%%

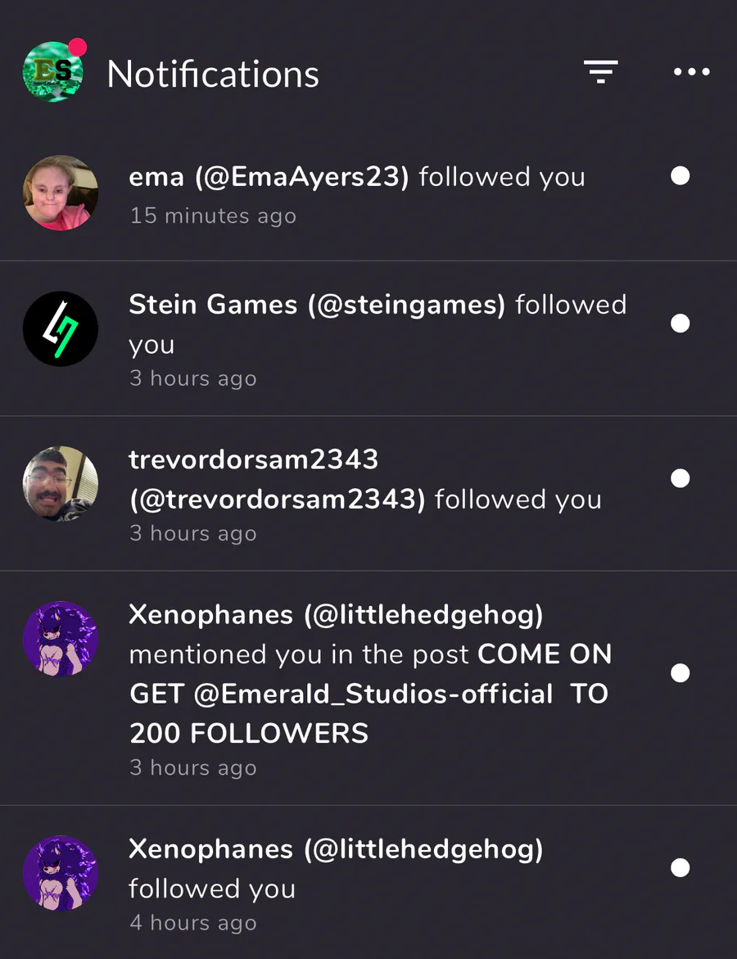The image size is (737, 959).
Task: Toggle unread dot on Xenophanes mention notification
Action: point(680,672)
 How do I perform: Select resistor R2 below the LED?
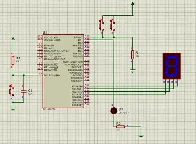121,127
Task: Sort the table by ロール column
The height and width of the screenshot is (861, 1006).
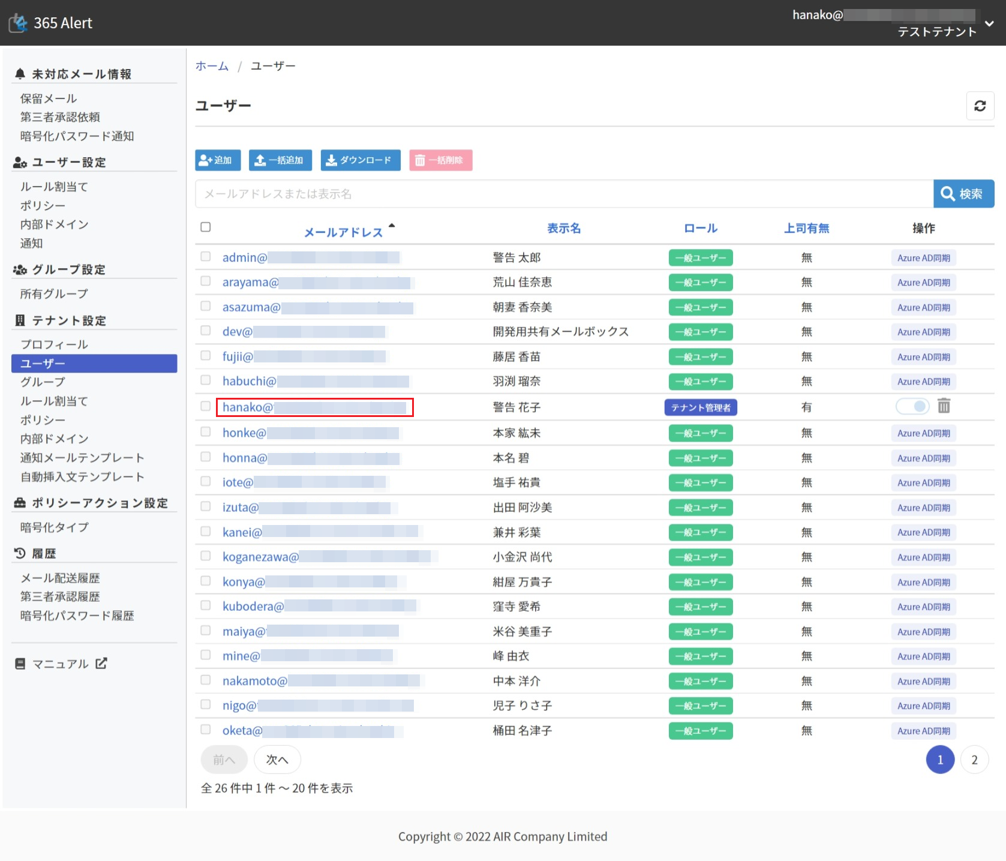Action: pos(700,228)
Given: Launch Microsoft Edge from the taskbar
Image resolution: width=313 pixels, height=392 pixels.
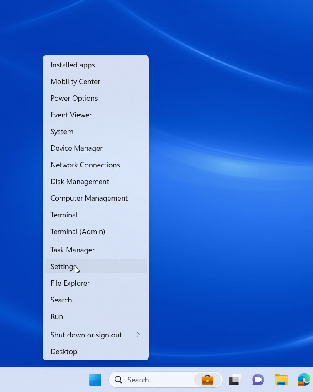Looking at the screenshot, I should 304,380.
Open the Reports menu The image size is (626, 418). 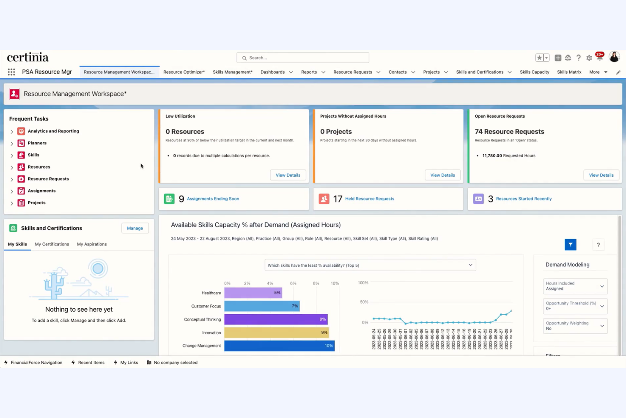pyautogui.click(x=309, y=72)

%%

The data above holds the lines to copy: start at the one with "How do I perform: Select", stop at the one with "Given: Launch Microsoft Edge from the taskbar", include both, copy them exactly without pictures, and copy nothing else.

Exercise response:
 How do I perform: Select resistor R2 below the LED?
121,127
Task: Sort the table by ロール column
The height and width of the screenshot is (861, 1006).
Action: pos(700,228)
Given: Launch Microsoft Edge from the taskbar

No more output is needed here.